[SOURCE MATERIAL]

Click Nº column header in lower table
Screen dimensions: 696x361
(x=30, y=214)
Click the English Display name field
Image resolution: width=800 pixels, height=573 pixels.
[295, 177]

[/SOURCE MATERIAL]

- **EXERCISE BRIEF**
Give the entries again exactly, every one.

- **OUTPUT OF THE EXERCISE**
Click Nº column header in lower table
Screen dimensions: 696x361
(x=30, y=214)
Click the English Display name field
Image resolution: width=800 pixels, height=573 pixels.
[295, 177]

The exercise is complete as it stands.